Il est vrai que M. Baluze, trouvant cette constitution sans date, et sans le nom du lieu où elle a été donnée, l’a attribuée à Clotaire I. Elle est de Clotaire II. J’en donnerai trois raisons :
1º Il y est dit que le roi conservera les immunités accordées aux églises par son père et son aïeul 8 . Quelles immunités aurait pu accorder aux églises Childéric, aïeul de Clotaire Ier, lui qui n’était pas chrétien, et qui vivait avant que la monarchie eût été fondée ? Mais si l’on attribue ce décret à Clotaire II, on lui trouvera pour aïeul Clotaire Ier lui-même, qui fit des dons immenses aux églises pour expier la mort de son fils Cramne, qu’il avait fait brûler avec sa femme et ses enfants.
2º Les abus que cette constitution corrige, subsistèrent après la mort de Clotaire Ier, et furent même portés à leur comble pendant la faiblesse du règne de Gontran, la cruauté de celui de Chilpéric, et les détestables régences de Frédégonde et de Brunehault. Or, comment la nation aurait-elle pu souffrir des griefs si solennellement proscrits, sans s’être jamais récriée sur le retour continuel de ces griefs ? Comment n’aurait-elle pas fait pour lors ce qu’elle fit lorsque Chilpéric II 9 ayant repris les anciennes violences, elle le pressa d’ordonner que, dans les jugements, on suivît la loi et les coutumes, comme on faisait anciennement 10 ?
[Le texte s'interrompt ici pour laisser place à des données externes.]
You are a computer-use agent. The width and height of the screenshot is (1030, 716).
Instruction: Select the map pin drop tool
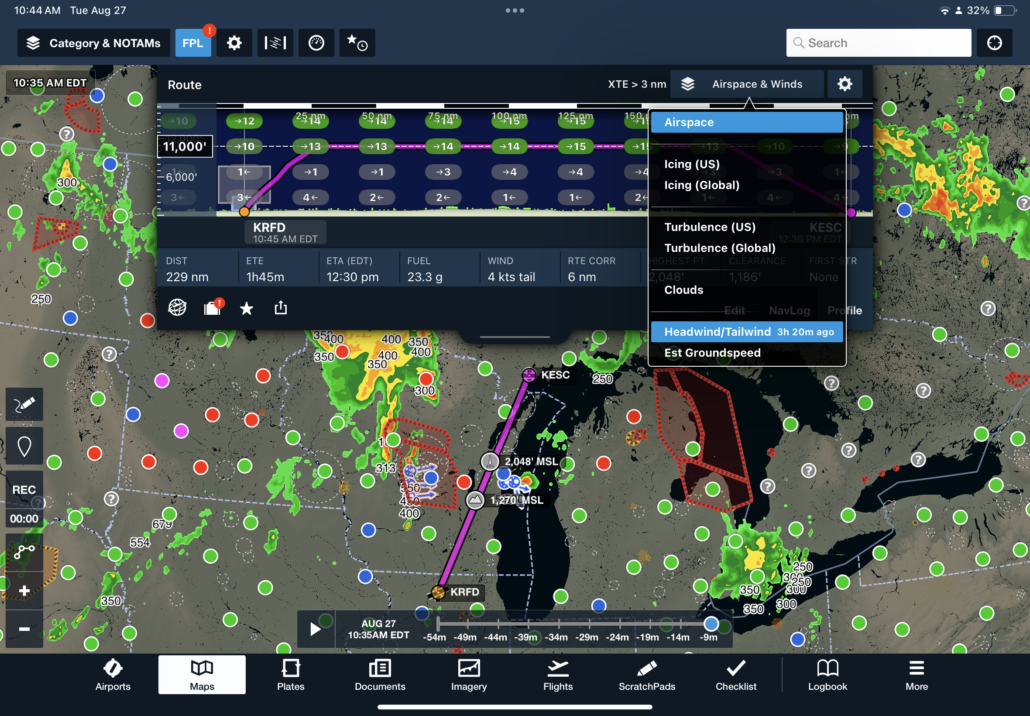click(x=24, y=446)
3º Enfin, cette constitution, faite pour redresser les griefs, ne peut point concerner Clotaire Ier ; puisqu’il n’y avait point sous son règne de plaintes dans le royaume à cet égard, et que son autorité y était très-affermie, surtout dans le temps où l’on place cette constitution ; au lieu qu’elle convient très-bien aux événements qui arrivèrent sous le règne de Clotaire II, qui causèrent une révolution dans l’état politique du royaume. Il faut éclairer l’histoire par les lois, et les lois par l’histoire.
1 Montesquieu attribue aux Leudes, qu’il appelle la Nation, une sagesse et des calculs qu’il serait malaisé de justifier.
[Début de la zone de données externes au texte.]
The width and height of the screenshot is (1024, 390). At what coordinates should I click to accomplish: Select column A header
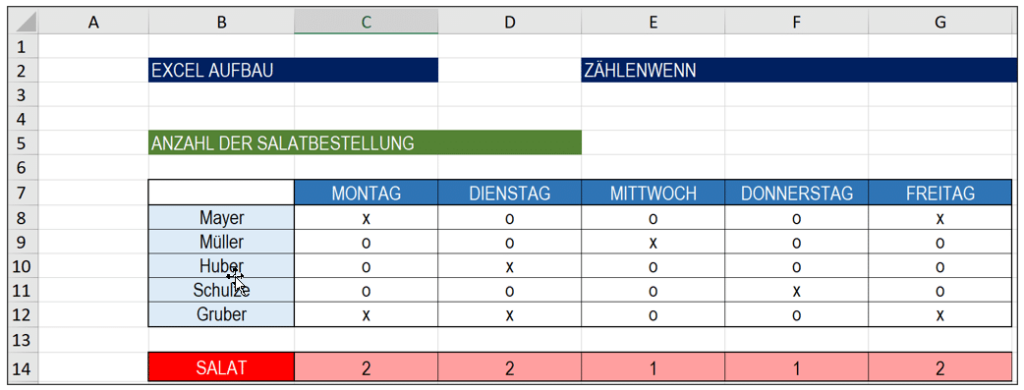pos(93,22)
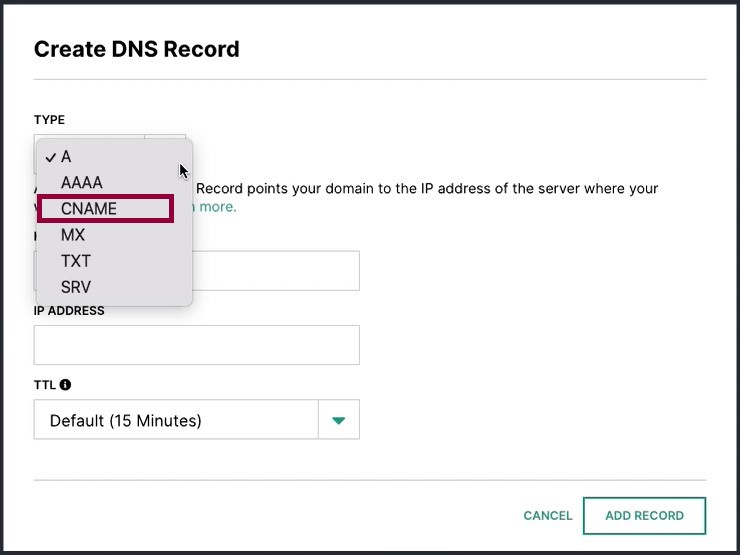Click the CANCEL button
The height and width of the screenshot is (555, 740).
(x=547, y=515)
2 C’étaient des ordres que le roi envoyait aux juges, pour faire ou souffrir de certaines choses contre la loi. (M.)
3 Voyez Grégoire de Tours, liv. IV, p. 227. L’histoire et les chartres sont pleines de ceci ; et l’étendue de ces abus paraît surtout dans l’édit de Clotaire II, de l’an 615, donné pour les réformer. Voyez les Capitulaires, édit. de Baluze, tome I, p. 22. (M.)
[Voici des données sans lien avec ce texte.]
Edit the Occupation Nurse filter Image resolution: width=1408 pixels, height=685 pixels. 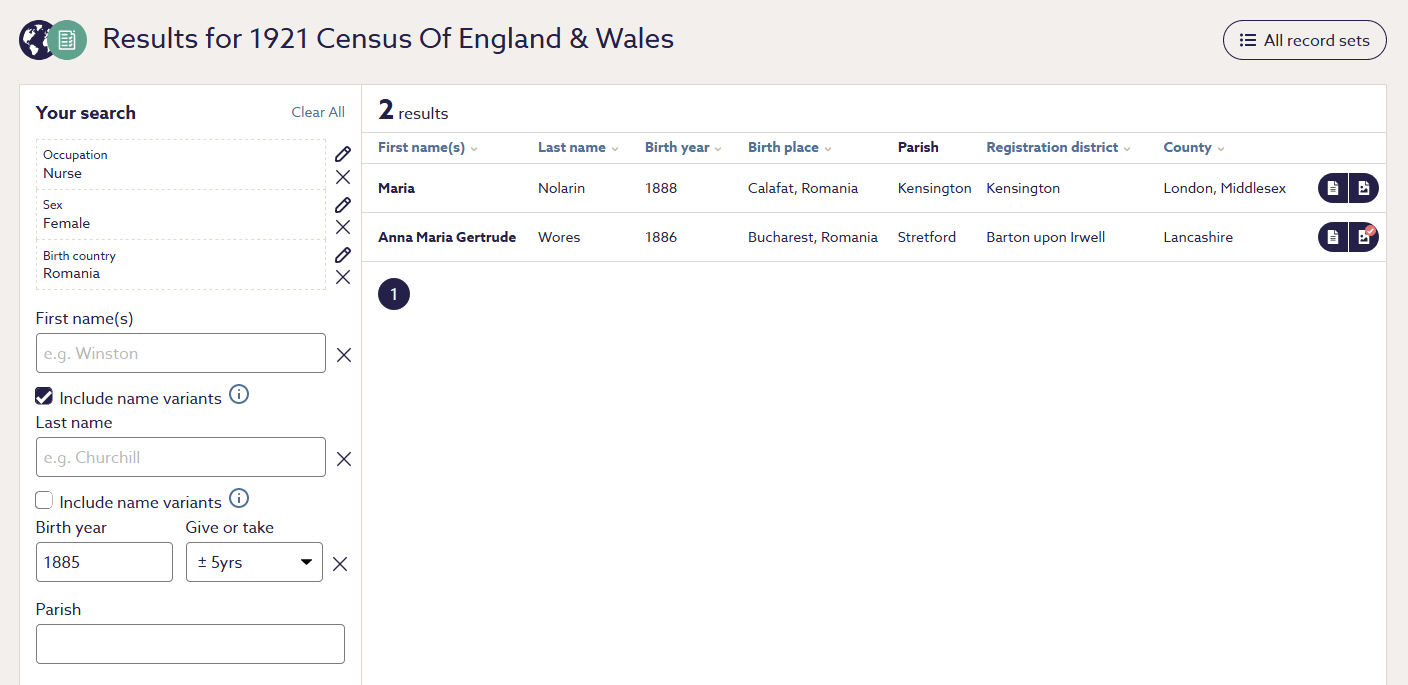click(x=343, y=154)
a A. B. La constitution de Clotaire, etc.
4 Art. 22. (M.)
5 Ibid., art. 6. (M.)
6 Ibid., art. 18. (M.)
7 Dans l’édit. des Capitulaires de Baluze, tome I, page 7. (M.)
b A. B. à son décret, etc.
8 J’ai parlé au livre précédent, chap. XXI, de ces immunités, qui étaient des concessions de droits de justice, et qui contenaient des défenses aux juges royaux de faire aucune fonction dans le territoire, et étaient équivalentes à l’érection ou concession d’un fief. (M.)